Ist es nicht so, dass wir eine richtig gute Vertrauensbasis haben, wenn sich Vertrauen zueinander aufbaut.
Ich stelle mich also in die Mitte des Kreises: Los, es ist ganz toll, uns zu haben! Keine Angst, wir halten uns. Ich spüre, wie mein Herz klopft. Aber dann gibt es immer einen kleinen Impuls, wir diskutieren und helfen einander. Ich erinnere mich an die Vorgabe, ganz gerade zu bleiben, nicht einzuknicken in den Beinen. Und es klappt. Ich kann mich ins Nichts hinein fallen lassen. Und, da, kurz vor dem reflexartigen Einknicken der Knie werde ich tatsächlich aufgefangen, gehalten. Und schon geht in der Diskussion wieder friedlich zu und nach vorne mit mir, dann seitwärts, wieder rückwärts, und so weiter. Es ist wirklich ein großartiges Gefühl: ein wunderbares Gefühl vollkommenen Vertrauens.
Ich lasse dich nicht fallen und verlasse dich nicht.
Ja, das ist es: Um Vertrauen geht es im Leben und in er Gemeinschaft. Um Vertrauen zu den Menschen, mit denen wir leben und arbeiten, mit denen wir Haus an Haus wohnen, denen wir begegnen, Vertrauen zu den Menschen und zu uns.

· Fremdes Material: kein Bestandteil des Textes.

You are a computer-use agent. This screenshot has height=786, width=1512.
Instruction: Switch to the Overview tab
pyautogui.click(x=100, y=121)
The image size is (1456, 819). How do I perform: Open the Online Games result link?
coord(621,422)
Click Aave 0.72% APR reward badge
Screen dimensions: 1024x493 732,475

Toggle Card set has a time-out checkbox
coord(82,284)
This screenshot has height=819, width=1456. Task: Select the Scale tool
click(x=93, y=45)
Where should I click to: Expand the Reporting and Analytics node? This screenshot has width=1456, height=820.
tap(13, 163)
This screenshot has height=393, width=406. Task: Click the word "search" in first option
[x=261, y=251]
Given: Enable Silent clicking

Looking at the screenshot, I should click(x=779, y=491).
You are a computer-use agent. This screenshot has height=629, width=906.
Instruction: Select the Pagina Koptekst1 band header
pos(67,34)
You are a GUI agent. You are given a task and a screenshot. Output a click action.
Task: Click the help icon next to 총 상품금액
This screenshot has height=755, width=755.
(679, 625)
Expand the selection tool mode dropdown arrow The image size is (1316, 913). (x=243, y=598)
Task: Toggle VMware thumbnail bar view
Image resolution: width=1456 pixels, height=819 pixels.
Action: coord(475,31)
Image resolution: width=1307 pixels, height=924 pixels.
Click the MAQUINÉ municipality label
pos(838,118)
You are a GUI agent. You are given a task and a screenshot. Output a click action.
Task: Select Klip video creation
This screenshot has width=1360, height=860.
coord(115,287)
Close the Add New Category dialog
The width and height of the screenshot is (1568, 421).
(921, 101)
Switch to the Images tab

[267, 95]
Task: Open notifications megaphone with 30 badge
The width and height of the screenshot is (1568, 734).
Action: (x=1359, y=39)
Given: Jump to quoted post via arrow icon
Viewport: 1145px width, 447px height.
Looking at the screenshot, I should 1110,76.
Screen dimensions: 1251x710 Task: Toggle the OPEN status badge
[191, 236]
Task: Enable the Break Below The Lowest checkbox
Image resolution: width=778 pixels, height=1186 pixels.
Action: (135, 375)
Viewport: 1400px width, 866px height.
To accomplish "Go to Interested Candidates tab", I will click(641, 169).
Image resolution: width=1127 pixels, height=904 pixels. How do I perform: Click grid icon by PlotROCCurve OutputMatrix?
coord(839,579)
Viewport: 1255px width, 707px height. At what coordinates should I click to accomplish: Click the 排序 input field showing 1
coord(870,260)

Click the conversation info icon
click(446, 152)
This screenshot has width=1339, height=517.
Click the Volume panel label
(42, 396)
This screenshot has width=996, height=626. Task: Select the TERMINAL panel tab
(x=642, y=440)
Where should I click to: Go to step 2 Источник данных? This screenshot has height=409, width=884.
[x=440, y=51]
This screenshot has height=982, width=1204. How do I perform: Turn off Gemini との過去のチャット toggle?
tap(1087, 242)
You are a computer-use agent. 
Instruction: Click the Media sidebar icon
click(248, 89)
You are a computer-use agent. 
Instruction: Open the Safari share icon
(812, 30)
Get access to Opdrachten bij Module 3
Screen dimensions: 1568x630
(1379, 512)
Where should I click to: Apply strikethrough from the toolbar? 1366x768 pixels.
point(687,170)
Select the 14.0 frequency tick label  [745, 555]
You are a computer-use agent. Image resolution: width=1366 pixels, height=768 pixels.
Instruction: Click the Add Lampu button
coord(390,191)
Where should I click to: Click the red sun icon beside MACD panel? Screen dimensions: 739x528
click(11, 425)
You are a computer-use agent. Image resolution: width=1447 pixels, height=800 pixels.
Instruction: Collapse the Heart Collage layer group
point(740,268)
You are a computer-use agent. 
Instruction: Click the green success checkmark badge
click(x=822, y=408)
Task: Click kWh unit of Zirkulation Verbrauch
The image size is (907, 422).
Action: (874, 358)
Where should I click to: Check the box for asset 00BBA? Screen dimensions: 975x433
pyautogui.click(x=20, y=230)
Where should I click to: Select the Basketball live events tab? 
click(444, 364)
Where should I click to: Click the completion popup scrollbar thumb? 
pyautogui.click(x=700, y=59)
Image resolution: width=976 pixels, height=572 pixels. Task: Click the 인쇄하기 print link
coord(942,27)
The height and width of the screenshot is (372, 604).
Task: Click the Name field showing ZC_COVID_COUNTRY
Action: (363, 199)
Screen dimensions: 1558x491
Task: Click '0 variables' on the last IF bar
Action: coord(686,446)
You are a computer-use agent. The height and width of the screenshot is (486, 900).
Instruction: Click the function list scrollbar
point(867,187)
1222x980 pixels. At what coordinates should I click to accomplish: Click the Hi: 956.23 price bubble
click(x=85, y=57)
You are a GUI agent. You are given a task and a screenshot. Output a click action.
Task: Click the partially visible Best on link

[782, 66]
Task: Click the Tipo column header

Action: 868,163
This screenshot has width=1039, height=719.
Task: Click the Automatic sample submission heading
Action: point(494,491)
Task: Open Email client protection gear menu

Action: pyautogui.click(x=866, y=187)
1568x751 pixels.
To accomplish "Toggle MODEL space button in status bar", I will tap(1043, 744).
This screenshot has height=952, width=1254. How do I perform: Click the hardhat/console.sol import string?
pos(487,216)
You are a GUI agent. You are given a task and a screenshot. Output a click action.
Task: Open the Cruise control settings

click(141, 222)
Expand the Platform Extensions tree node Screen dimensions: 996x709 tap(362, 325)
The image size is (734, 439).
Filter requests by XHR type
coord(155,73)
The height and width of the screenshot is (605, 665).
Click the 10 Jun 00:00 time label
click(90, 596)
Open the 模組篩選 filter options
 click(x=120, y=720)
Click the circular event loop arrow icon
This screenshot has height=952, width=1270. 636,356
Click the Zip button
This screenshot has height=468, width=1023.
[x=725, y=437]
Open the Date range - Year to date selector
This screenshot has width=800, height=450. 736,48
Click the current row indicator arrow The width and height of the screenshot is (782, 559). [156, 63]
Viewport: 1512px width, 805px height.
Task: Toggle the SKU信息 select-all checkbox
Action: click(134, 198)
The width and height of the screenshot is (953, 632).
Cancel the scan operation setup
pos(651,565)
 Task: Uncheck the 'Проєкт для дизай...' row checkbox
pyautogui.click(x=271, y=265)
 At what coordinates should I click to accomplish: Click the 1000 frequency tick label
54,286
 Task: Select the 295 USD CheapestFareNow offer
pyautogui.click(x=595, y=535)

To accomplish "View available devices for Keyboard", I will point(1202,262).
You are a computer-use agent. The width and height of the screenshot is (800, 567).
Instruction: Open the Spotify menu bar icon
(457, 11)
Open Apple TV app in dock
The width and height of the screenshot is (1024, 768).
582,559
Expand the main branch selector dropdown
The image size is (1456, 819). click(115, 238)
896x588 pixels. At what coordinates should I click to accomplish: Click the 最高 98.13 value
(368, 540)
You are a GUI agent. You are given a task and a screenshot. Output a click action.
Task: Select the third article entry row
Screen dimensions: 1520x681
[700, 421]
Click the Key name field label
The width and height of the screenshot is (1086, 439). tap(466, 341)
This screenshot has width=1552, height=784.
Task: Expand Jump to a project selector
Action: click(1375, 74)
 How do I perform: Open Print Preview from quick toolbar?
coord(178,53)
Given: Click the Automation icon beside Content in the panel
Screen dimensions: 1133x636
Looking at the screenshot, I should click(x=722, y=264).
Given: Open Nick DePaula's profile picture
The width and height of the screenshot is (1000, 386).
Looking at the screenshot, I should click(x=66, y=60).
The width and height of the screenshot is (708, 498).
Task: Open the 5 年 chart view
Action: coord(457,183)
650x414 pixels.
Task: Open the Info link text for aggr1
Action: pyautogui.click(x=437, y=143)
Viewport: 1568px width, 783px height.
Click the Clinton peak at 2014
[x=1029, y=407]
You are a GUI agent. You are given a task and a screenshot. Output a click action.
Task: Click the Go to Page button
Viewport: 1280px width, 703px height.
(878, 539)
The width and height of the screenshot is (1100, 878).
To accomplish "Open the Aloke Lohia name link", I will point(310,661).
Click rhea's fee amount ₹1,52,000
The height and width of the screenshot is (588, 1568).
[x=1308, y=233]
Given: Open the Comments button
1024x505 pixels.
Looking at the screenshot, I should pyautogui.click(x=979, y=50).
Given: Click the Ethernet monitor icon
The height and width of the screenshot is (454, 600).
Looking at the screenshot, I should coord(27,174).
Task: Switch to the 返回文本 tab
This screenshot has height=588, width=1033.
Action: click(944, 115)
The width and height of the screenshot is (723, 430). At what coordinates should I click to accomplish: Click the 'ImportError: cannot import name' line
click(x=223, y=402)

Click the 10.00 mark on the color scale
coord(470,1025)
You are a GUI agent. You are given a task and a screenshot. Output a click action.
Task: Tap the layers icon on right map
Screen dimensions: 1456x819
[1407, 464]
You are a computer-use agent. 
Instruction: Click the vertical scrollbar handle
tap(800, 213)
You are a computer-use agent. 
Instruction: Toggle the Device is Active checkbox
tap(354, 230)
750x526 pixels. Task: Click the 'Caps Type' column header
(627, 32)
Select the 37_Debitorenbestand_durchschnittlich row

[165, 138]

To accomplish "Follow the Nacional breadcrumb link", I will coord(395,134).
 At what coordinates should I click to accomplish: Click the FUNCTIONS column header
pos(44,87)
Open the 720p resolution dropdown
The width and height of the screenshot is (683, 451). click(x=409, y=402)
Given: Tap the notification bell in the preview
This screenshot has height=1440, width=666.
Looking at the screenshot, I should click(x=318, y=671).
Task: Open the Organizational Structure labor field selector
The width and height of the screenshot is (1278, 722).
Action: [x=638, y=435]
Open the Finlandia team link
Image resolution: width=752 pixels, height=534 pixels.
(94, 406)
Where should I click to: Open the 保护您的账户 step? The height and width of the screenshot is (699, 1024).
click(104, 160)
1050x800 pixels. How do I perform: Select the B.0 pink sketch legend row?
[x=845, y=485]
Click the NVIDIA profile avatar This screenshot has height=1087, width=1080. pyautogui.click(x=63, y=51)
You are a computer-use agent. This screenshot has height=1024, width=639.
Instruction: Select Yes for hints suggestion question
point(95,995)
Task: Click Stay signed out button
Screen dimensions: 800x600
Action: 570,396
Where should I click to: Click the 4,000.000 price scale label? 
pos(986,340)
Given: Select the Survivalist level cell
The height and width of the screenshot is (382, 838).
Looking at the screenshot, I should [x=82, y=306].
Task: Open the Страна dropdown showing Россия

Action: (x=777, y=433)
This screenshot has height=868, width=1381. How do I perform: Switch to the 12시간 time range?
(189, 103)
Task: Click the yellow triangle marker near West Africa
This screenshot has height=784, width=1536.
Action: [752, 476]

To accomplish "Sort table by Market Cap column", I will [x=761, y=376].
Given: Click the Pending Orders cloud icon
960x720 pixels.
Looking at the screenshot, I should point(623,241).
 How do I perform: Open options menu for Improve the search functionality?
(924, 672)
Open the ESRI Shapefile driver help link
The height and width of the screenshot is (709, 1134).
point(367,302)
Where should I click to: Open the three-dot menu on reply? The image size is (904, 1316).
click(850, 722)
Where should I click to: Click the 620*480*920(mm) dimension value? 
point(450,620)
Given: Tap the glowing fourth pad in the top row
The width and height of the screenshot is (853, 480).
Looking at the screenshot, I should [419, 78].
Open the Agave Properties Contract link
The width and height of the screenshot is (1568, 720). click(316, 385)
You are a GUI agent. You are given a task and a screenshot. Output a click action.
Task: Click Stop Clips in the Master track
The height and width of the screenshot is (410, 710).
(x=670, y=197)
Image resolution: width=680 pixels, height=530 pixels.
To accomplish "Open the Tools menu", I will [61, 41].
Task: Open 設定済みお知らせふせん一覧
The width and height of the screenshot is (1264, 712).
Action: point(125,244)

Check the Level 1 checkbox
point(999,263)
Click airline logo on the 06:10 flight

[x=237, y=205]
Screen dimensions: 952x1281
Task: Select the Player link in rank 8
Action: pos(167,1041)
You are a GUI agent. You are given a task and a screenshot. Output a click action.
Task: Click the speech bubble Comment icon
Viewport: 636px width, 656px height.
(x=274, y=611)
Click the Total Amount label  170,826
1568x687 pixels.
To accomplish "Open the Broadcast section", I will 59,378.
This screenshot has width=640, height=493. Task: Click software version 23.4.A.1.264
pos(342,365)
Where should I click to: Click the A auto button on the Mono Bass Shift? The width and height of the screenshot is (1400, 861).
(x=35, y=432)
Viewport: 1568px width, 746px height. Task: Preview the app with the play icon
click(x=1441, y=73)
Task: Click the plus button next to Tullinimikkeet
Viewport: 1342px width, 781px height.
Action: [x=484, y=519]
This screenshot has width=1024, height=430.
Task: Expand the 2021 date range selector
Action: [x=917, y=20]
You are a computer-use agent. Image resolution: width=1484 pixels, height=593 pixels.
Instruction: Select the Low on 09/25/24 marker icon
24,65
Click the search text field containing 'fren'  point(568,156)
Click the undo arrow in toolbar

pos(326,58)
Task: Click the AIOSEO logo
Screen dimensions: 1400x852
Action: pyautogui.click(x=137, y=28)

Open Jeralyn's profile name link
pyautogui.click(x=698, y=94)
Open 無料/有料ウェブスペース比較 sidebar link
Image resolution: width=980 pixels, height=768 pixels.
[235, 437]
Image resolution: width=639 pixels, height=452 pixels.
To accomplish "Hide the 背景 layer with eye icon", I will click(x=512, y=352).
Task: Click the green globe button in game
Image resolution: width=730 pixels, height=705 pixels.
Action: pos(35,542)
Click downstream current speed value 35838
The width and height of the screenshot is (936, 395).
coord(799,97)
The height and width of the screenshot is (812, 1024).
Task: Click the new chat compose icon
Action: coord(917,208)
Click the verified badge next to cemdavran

Doch was wäre gewesen, wenn da einer nicht mitgespielt hätte, einfach weggegangen wäre, oder nicht aufgepasst hätte? Dann wäre mein Vertrauen umsonst gewesen, Schreck und Schmerz wären die Konsequenzen, und so schnell hätte ich mich auf so etwas nicht mehr eingelassen.
Ich lasse dich nicht fallen", das sagt ein Freund zum anderen. Oder Eheleute versprechen es sich mit ihrem "Ja" am Traualtar. Der Sportlehrer bei der Hilfestellung beim Sprung über den Kasten, oder Vater und Mutter, wenn sie ihr Kind auf die Schaukel setzen. Wer sagt: "Ich lasse dich nicht fallen", verspricht damit Treue, Dasein, Nähe, Verlässlichkeit. Einige Male haben auch wir es vielleicht jemandem versprochen, dieses "Ich lasse dich nicht fallen".
Aber trotzdem kennen wir auch das Gefühl, wie es ist, wenn man dann doch fällt. Wenn einer mich fallen lässt, wie eine heiße Kartoffel, obwohl ich doch fest mit seiner Unterstützung gerechnet habe. Wenn einer einfach weggeht, sich abwendet, obwohl er doch Verlässlichkeit versprach. Wenn ein Freund mich im Stich lässt, wenn ich es gerade besonders brauche.
Dann fühle ich mich schrecklich, und mir kommt es so vor, als wäre mir der Boden unter den Füßen weggezogen worden. Einsam, hilflos, verlassen. Und anders herum gibt es sicher auch Beispiele. Als ich einmal nicht zur Stelle war, als ich mein Wort nicht hielt, als ich einen anderen einfach stehen ließ oder seine Probleme ignorierte.
Manchmal ist es ja auch nicht so einfach, zu einem Freund zu stehen, wenn man sich auseinander entwickelt hat, unterschiedliche Interessen oder Meinungen offenbar werden. Aber ihn dann einfach fallen lassen, einfach so aus dem gemeinsamen Leben, der gemeinsamen Geschichte herauskippen?
Vielleicht wäre das ein guter Vorsatz fürs Jahr 2006: Seine Freundschaften, Beziehungen, Verwandtschafts- und Partnerschaftsbünde einmal darauf hin untersuchen: wo habe ich jemanden fallen lassen, oder bin dabei, es zu tun? Und wo will und könnte ich den Faden wieder aufgreifen?
Ich lasse dich nicht fallen und verlasse dich nicht.
Das sagt die Gemeinschaft.
Ich lasse dich nicht fallen und verlasse dich nicht. Wie wäre dies?